La première condition relative au caractère indispensable de la preuve apparaît plus complexe à apprécier, la jurisprudence en étant de fait au stade des balbutiements, et la difficulté réside, pour le juge comme pour les parties, dans la détermination de critères d’appréciation pertinents.
En termes de prévisibilité, il est souhaitable que les justiciables soient en mesure de savoir si tel moyen de preuve sera recevable, et de déterminer quels éléments permettront le cas échéant de démontrer le caractère indispensable d’une preuve illicite ou déloyale.
Ce caractère indispensable s’apprécie-t-il uniquement au regard des autres éléments de preuve produits au soutien du fait allégué, ou sur l’ensemble des faits appréciés globalement au stade de la présomption, des éléments que le salarié aurait pu produire ou, en amont de la procédure, se ménager, par exemple en sollicitant des attestations, ou en demandant à être assisté lors de l’entretien préalable (même si, dans le 1er cas, le salarié peut n’avoir pas trouvé de collègue acceptant de lui fournir une attestation, ce qu’il est difficile de démontrer, et que, dans le 2e, l’employeur se serait probablement abstenu de tenir certains propos) ?
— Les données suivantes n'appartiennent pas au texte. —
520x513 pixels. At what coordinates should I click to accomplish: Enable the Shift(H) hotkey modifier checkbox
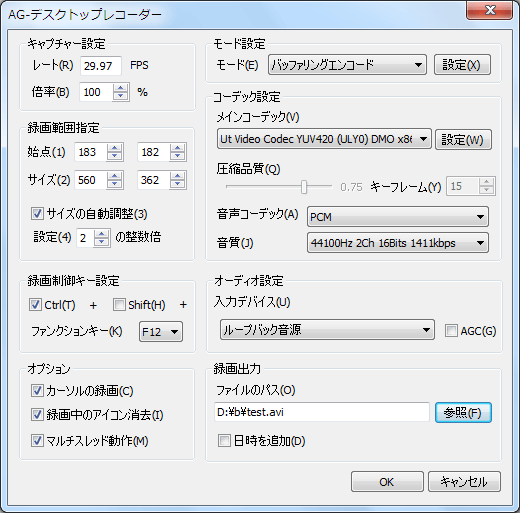pos(119,304)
La Cour de cassation confirme en outre qu’elle opère en la matière un contrôle de l’effectivité du contrôle opéré par le juge (le reste étant laissé à l’appréciation souveraine des juges du fond, Soc. 8 juin 2016, n° 14-13.418 P, Dalloz actualité, 21 juin 2016, obs. M. Roussel ; D. 2016. 1257
; ibid. 1588, chron. P. Flores, E. Wurtz, N. Sabotier, F. Ducloz et S. Mariette
; ibid. 2017. 840, obs. P. Lokiec et J. Porta
; JA 2016, n° 546, p. 12, obs. X. Aumeran
; JT 2016, n° 190, p. 15, obs. X. Aumeran
).
L’exigence de loyauté dans l’administration de la preuve, applicable au salarié comme à l’employeur, revêt une importance certaine en droit du travail. Il s’agit d’éviter de promouvoir une logique « d’espionnage » dans l’entreprise et de préserver un minimum d’éthique tant dans l’exécution de la relation de travail – qui peut se poursuivre au moment où le juge statue – que dans le cadre du débat judiciaire. On comprend donc aisément la nécessité d’encadrer le droit à la preuve : les procédés clandestins et déloyaux doivent demeurer exceptionnels et subsidiaires, donc leur caractère indispensable être apprécié strictement, au-delà du contrôle de proportionnalité qui s’effectue dans un second temps.
De plus, l’arrêt du 10 juillet 2024, qui consacre une obligation de vérification in concreto du juge du caractère indispensable de la preuve déloyale, apparaît conforme à la jurisprudence européenne, qui juge que l’article 6-1 de la Convention européenne des droits de l’homme implique que le juge se livre à un examen effectif des moyens, arguments et offres de preuve des parties, sauf à en apprécier la pertinence pour la décision à rendre (CEDH 13 mai 2008, N.N. et T.A. c/ Belgique, n° 65087/01).
L’appréciation du caractère indispensable d’une preuve n’en demeure pas moins éminemment délicate, notamment s’agissant de la preuve d’un harcèlement moral.
Nul doute que les applications concrètes de cette notion seront enrichies au gré des décisions judiciaires à venir, elles-mêmes nourries par les argumentations des parties.